APRA's 30 April 2026 letter to industry should change how governance, risk and compliance teams think about AI education for boards. The practical message is not that directors must become machine learning engineers. The message is that AI literacy is now connected to risk appetite, control assurance, third-party oversight, resilience and accountability. APRA states that AI adoption is accelerating across regulated entities, while maturity in governance, risk management, assurance and operational resilience remains uneven.
For GRC teams, this moves AI literacy out of the optional learning calendar and into the control environment. If a board approves strategy, sets risk appetite and oversees material risk, then the board needs enough AI literacy to ask whether AI systems are being governed with the same discipline as other material technology, data, outsourcing and operational risks. That is a different standard from watching a demonstration of a chatbot or attending a one-hour awareness session.
Why the bar is rising
APRA's letter is careful, but it is not ambiguous. It expects regulated entities to maintain risk management that is commensurate with the scale, complexity and materiality of AI use. It also expects boards to have sufficient literacy to understand AI opportunities, limitations and risks, including risks arising through third-party services and cyber pathways.
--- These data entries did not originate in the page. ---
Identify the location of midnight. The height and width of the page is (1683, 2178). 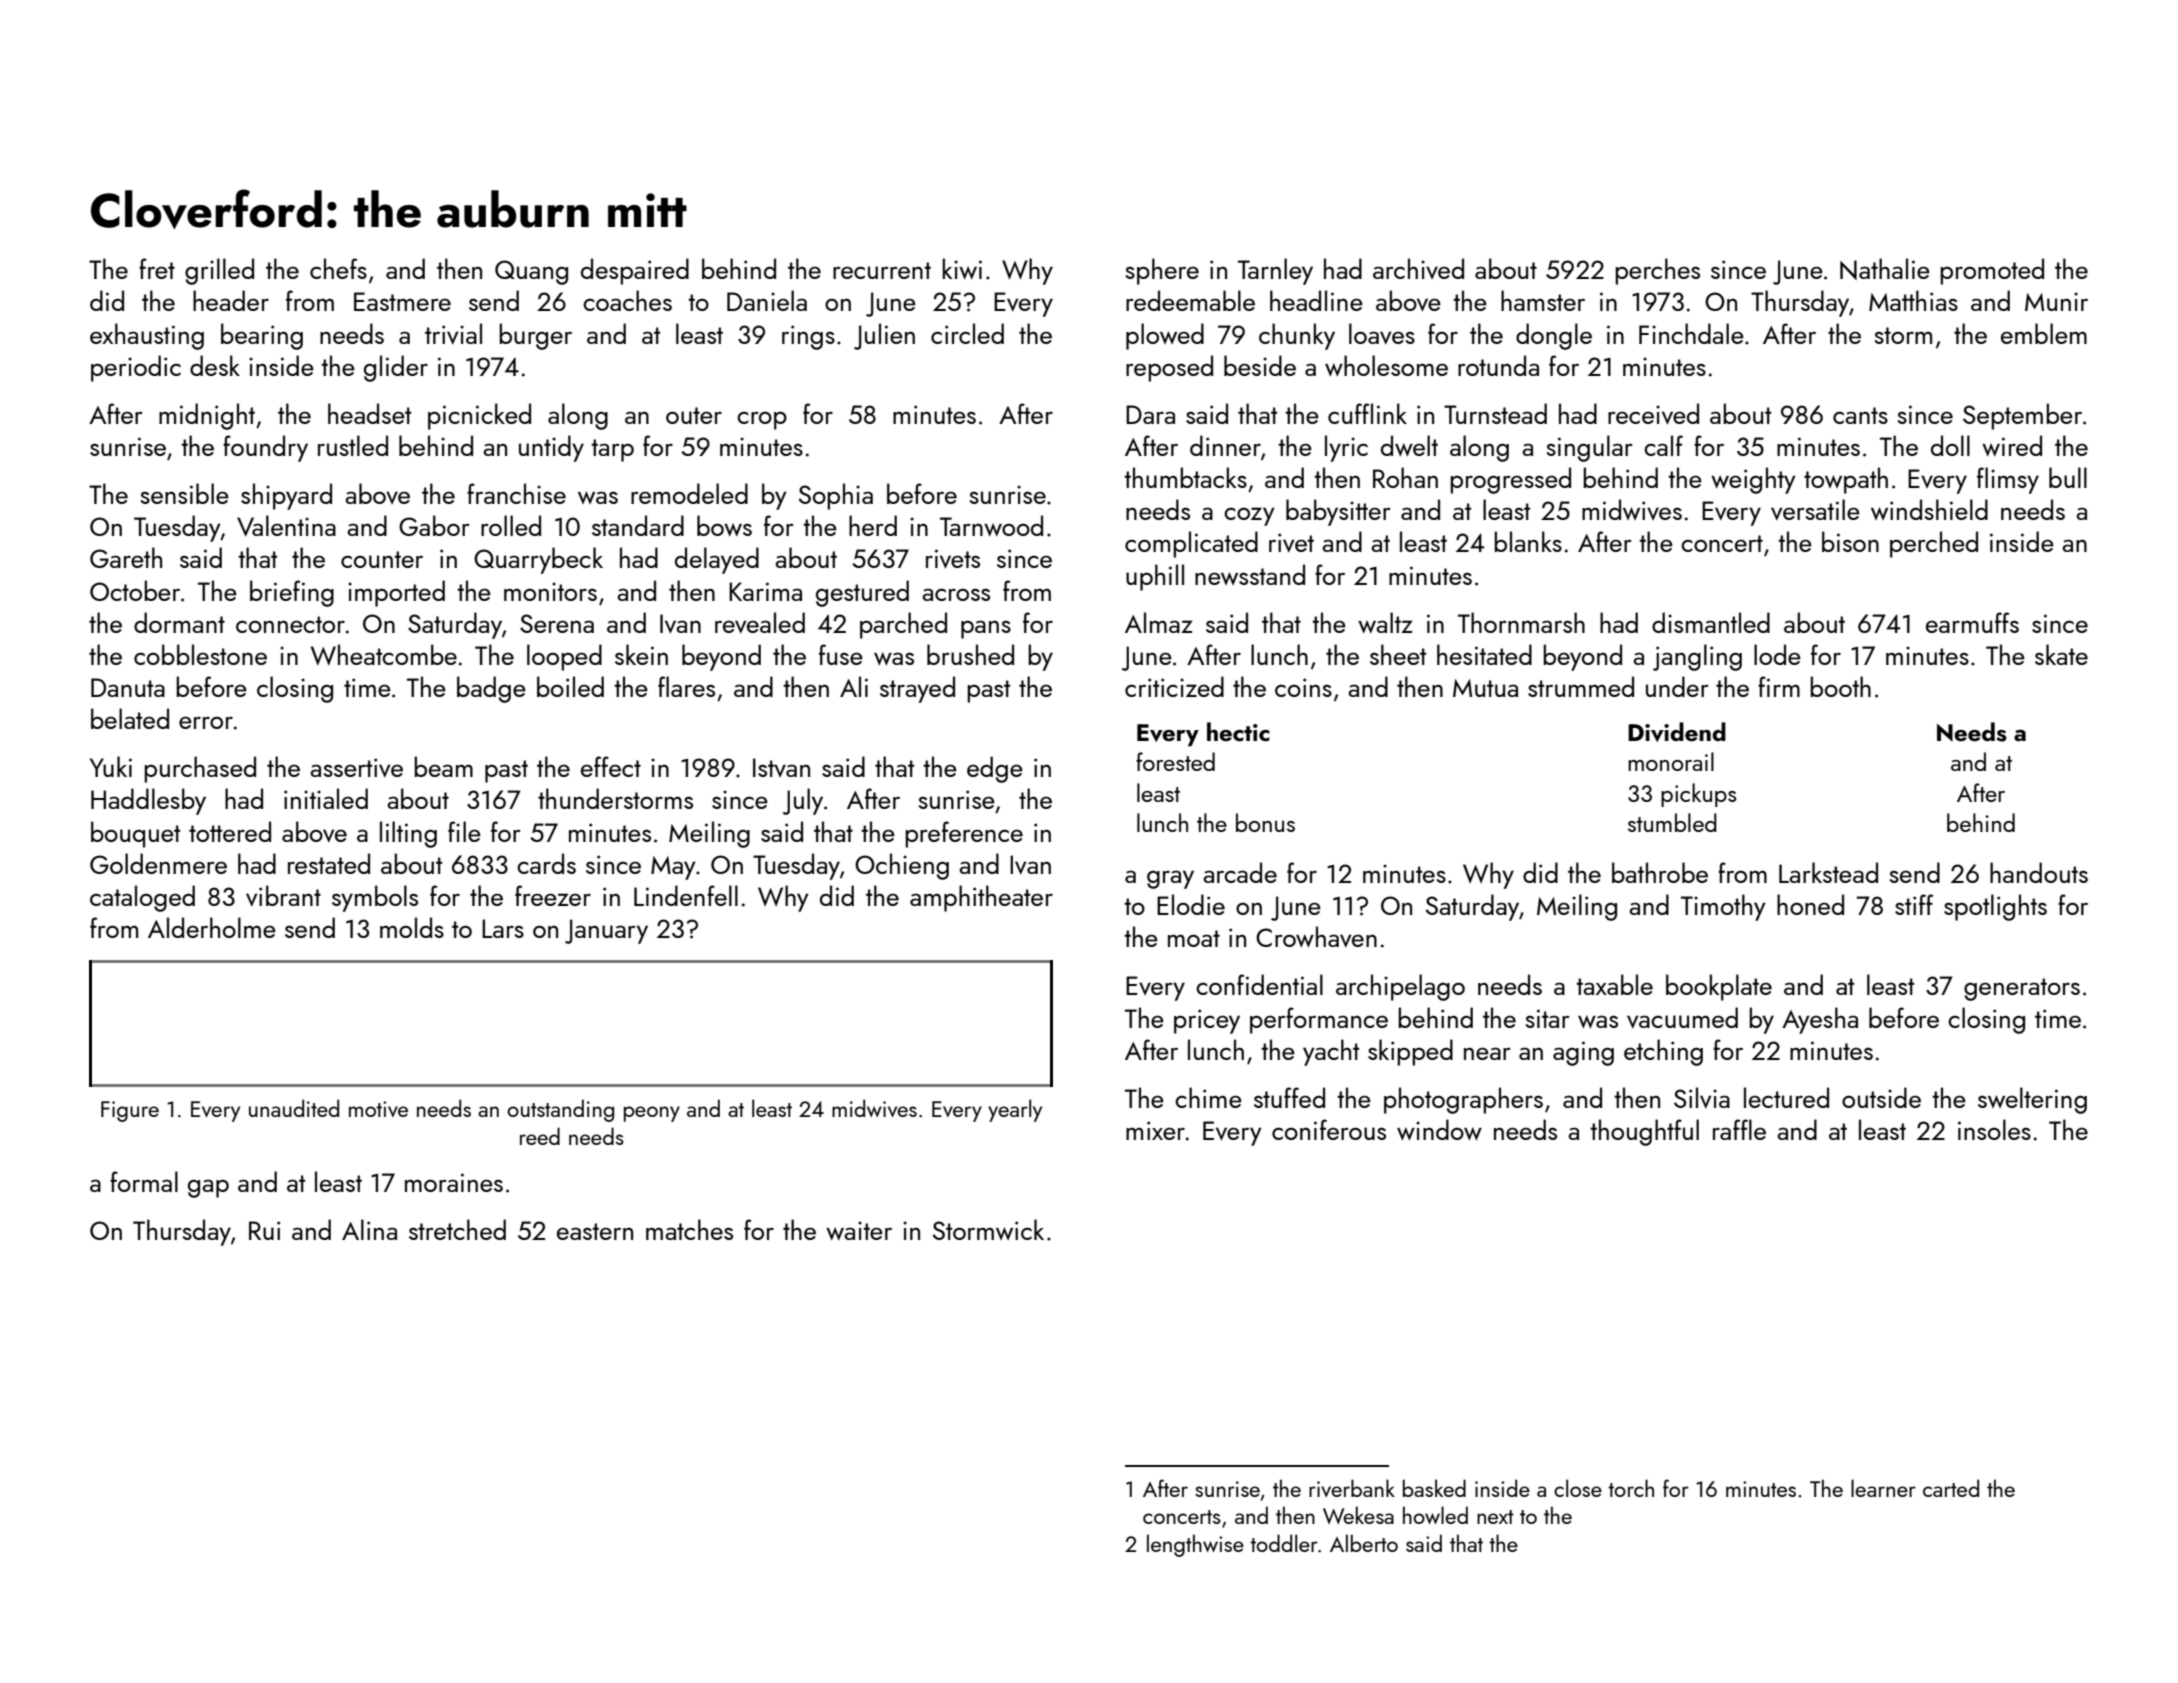
(207, 416).
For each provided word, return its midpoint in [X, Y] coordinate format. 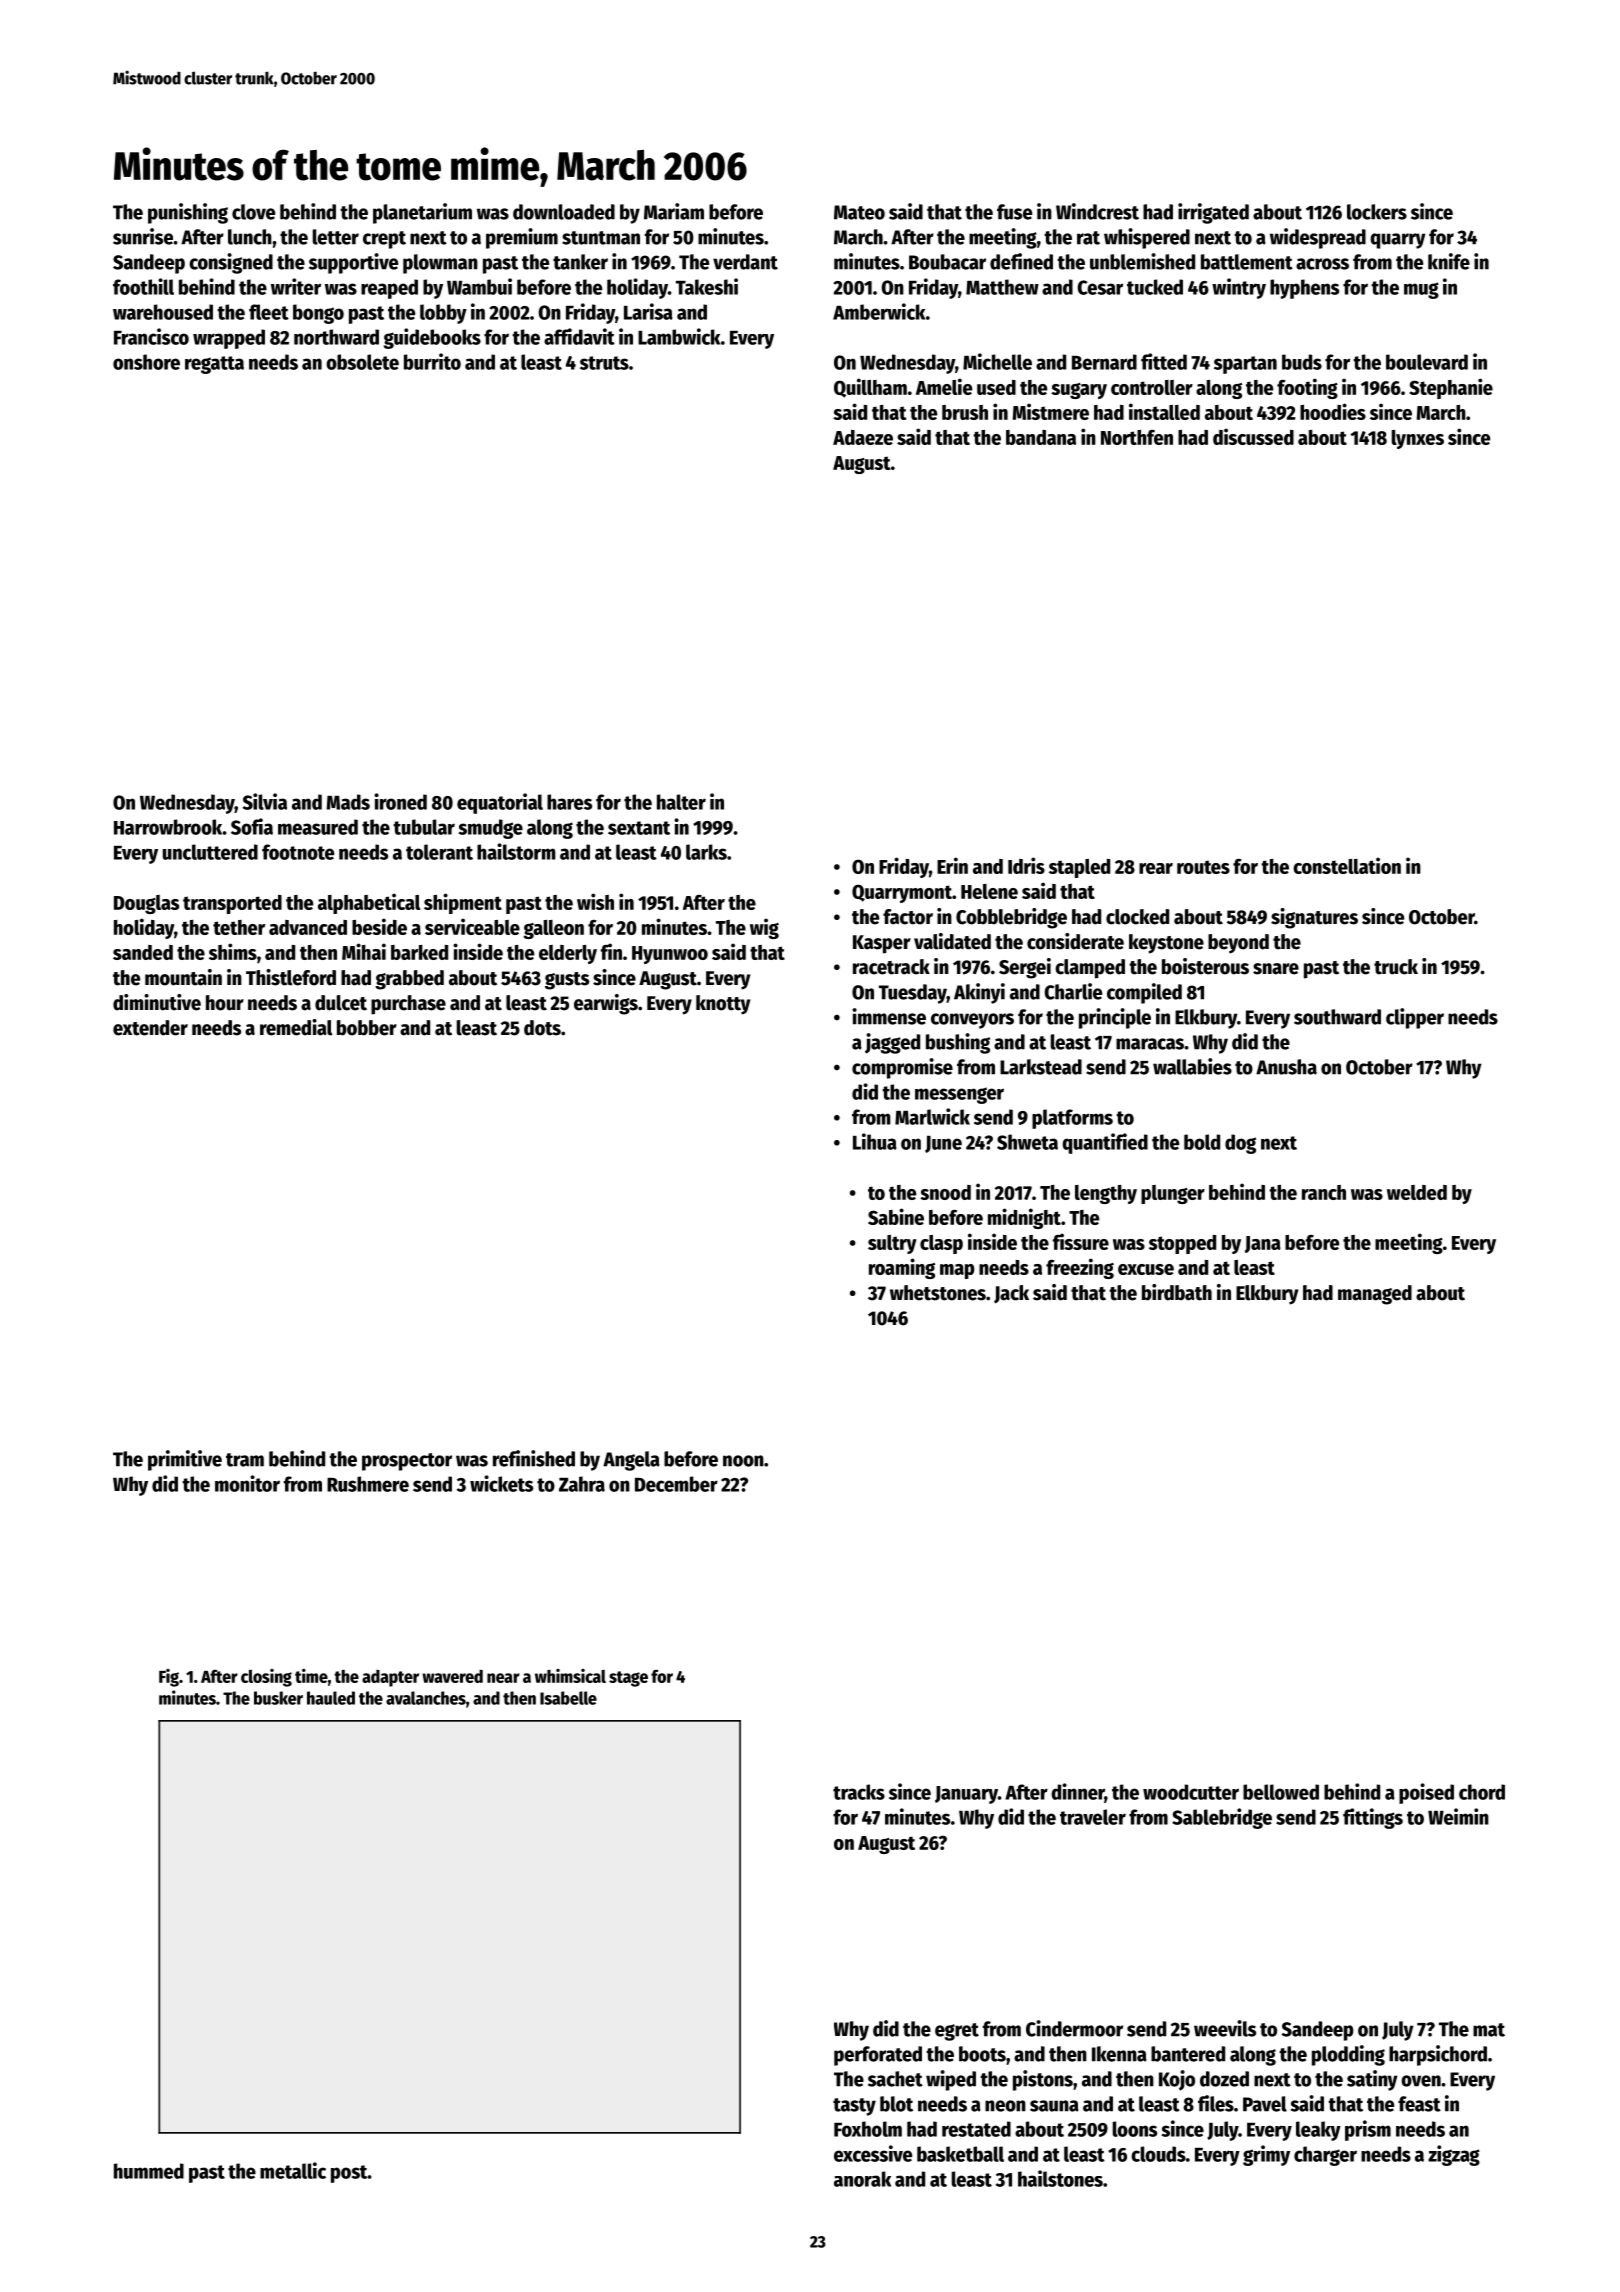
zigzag [1454, 2155]
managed [1375, 1295]
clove [253, 212]
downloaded [564, 212]
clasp [941, 1244]
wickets [501, 1483]
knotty [723, 1005]
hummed [149, 2171]
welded [1417, 1192]
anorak [862, 2179]
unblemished [1142, 261]
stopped [1182, 1244]
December [676, 1484]
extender [150, 1028]
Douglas [146, 904]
That expectation aligns with the wider Australian direction of travel. The Australian Government's voluntary AI Safety Standard sets out 10 guardrails for safe and responsible AI, including accountability, risk management, transparency, human oversight and contestability. The Digital Transformation Agency's Policy for the responsible use of AI in government also expects agencies to assign accountability, classify AI use by risk, publish transparency statements and manage AI safely. These are not identical regimes, but they point in the same direction: governance must be visible, accountable and evidence-based.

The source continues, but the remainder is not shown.